Je dois avouer que l’année mondiale de la santé mentale et surtout la manière dans laquelle l’Organisation Mondiale de la Santé a decidé de l’aborder nous a apporté un remarcable soutient. Je voudrais aussi féliciter et surtout remercier madame le Directeur général, Gro Harlem Brutland, et le département de santé mentale pour avoir eu l’initiative de cette campagne de sensibilisation et pour la manière dont elle a été conduite. En Roumanie, nous avons ajouté au modèle de l’OMS une série de nouvelles initiatives, de telle manière que nous avons planifié, tout au long de cette année, plusieurs manifestations destinées a sensibiliser la population et les professionnels dans le domaine de la santé. En voila quelques unes: une conférence nationale des professionnels et des ONGs dans le domaine de la santé mentale, une conférence nationale sur la santé mentale, avec la participation des representants de la societé civile et des média, des émissions radio hebdomadaires dediées à la santé mentale pendant une période de six mois, un festival de théâtre ou les acteurs sont des bénéficiaires des services de santé mentale, des expositions des objets d’art crées par des bénéficiares de ces services. Toujours dans cette perspective de la sensibilisation, j’ai decidé de prendre dans la délégation de la Roumanie à l’Assemblée Mondiale un des enfants lauréats nationaux au concours de desseins lancé par l’OMS pour la journée mondiale de la santé.
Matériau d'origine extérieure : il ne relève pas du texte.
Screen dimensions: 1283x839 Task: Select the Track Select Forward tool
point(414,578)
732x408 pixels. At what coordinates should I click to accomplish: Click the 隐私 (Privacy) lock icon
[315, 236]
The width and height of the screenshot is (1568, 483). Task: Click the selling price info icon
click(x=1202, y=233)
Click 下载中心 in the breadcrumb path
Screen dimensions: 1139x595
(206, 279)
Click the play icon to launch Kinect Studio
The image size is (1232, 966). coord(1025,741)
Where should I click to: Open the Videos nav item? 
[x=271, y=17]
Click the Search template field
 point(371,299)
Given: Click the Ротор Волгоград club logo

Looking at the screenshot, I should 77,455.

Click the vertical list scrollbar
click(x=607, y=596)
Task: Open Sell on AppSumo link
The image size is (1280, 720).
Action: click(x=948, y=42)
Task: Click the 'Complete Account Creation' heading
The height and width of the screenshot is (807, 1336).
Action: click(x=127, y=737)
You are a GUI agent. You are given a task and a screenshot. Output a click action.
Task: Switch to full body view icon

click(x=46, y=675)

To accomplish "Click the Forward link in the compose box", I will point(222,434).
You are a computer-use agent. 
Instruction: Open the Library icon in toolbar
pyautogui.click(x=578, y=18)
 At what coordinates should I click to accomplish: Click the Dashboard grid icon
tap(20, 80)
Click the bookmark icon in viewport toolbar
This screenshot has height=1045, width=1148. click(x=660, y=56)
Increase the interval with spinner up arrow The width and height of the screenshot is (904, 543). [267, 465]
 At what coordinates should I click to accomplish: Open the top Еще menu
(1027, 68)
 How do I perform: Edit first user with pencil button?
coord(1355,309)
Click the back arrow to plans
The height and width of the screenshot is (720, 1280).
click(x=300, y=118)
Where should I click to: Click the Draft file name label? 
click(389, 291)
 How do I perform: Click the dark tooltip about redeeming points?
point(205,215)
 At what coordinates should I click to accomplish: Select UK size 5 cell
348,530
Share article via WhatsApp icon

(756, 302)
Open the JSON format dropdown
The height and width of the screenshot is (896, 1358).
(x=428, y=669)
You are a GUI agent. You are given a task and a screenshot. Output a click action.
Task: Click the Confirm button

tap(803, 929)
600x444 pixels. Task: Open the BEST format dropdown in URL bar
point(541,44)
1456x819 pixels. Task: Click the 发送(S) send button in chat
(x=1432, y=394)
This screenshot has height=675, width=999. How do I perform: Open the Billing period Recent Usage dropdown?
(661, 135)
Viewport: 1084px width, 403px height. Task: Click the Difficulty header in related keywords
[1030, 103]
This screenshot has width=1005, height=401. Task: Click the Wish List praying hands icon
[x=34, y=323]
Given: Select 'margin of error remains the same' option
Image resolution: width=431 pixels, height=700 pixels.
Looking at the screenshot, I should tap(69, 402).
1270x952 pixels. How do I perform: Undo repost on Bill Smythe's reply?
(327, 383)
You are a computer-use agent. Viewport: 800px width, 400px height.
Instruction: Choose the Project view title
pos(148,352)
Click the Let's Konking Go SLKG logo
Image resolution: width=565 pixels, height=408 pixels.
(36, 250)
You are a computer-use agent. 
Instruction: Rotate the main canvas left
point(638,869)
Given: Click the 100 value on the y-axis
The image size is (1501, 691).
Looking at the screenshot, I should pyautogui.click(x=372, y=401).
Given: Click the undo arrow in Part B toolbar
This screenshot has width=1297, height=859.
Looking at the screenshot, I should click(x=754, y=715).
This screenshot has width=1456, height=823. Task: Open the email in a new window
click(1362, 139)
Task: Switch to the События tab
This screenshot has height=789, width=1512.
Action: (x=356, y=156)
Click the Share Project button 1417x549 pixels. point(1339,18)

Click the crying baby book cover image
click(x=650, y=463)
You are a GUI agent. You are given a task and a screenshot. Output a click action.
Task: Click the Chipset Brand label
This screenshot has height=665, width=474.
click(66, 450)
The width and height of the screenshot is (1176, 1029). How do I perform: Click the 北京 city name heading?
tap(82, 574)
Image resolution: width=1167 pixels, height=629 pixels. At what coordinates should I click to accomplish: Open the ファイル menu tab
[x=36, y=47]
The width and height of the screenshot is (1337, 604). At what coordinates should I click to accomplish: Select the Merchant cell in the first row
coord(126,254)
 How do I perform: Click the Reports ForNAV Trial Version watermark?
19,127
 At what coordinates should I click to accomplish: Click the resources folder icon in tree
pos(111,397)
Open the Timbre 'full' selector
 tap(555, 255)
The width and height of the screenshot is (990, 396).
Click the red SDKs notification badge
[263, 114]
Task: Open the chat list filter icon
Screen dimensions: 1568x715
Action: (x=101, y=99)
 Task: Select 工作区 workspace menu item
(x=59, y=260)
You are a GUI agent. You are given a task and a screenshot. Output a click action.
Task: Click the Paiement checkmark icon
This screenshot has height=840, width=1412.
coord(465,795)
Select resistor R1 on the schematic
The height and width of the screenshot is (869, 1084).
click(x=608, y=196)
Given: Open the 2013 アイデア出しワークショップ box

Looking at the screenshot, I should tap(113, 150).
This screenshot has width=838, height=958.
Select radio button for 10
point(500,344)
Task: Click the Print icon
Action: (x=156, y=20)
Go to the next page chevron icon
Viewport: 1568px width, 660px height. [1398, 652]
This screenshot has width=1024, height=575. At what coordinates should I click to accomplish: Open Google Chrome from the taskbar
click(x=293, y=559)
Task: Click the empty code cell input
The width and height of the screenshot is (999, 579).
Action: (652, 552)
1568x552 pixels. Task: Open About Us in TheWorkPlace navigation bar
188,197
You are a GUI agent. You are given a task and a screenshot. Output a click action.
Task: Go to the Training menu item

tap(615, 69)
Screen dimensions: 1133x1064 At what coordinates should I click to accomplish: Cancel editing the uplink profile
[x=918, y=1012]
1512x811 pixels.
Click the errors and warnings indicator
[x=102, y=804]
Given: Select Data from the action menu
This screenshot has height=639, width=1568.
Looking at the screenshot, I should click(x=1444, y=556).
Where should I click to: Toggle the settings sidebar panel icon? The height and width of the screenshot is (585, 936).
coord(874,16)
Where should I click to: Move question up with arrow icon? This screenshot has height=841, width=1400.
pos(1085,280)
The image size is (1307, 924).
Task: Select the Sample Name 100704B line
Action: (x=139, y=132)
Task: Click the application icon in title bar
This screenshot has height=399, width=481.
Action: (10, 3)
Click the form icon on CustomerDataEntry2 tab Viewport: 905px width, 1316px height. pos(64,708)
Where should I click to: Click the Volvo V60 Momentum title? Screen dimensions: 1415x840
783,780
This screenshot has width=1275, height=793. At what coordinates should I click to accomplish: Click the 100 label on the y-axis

J’espère que par ces actions nous pourrons réduire certains obstacles sur la voie de ce que nous appellons déjà la réforme des services de santé metale, étant convaincus que, parmis les principaux obstacles, se trouvent les anciennes mentalités et l’inertie. Comme vous le savez déjà, dans les pays en transition, tels que la Roumanie, la plus dificile réforme est et l’a été la réforme du domaines des hopitaux. C’est ici qu’on retrouve une grande partie des services de santé mentale. Tous les rapports, toutes les évaluations des experts contiennent la recommandation de réduire le nombre de lits d’hopital et de mettre l’accent sur les services ambulatoires et communautaires. Je peux vous dire que la mise en pratique d’une telle recommandation, même si elle est basé sur un modèle de succes dans un autre pays, est très difficile. Les obstacles viennent de partout, parfois même des structures desquelles on attendrait du soutient. Ce n’est pas rarement que des parlementaires bien-intentionnés soutenaient, dans leurs zones éléctorales, une serie d’hopitaux ou de services de santé auxquelles on aurait dû renoncer depuis longtemps, selon tous les critères d’économie sanitaire.

Certes, il y a beaucoup de solutions, mais ce qui est important, c’est d’en trouver les plus adaptées. Mais le manque d’information et de connaissance de la dimension réele du problème est, à notre avis, un des obstacles majeurs. Je félicite l’OMS pour avoir organisé ces tables rondes, qui, même si elles ne détruisent pas de murs, au moins elles les fissurent.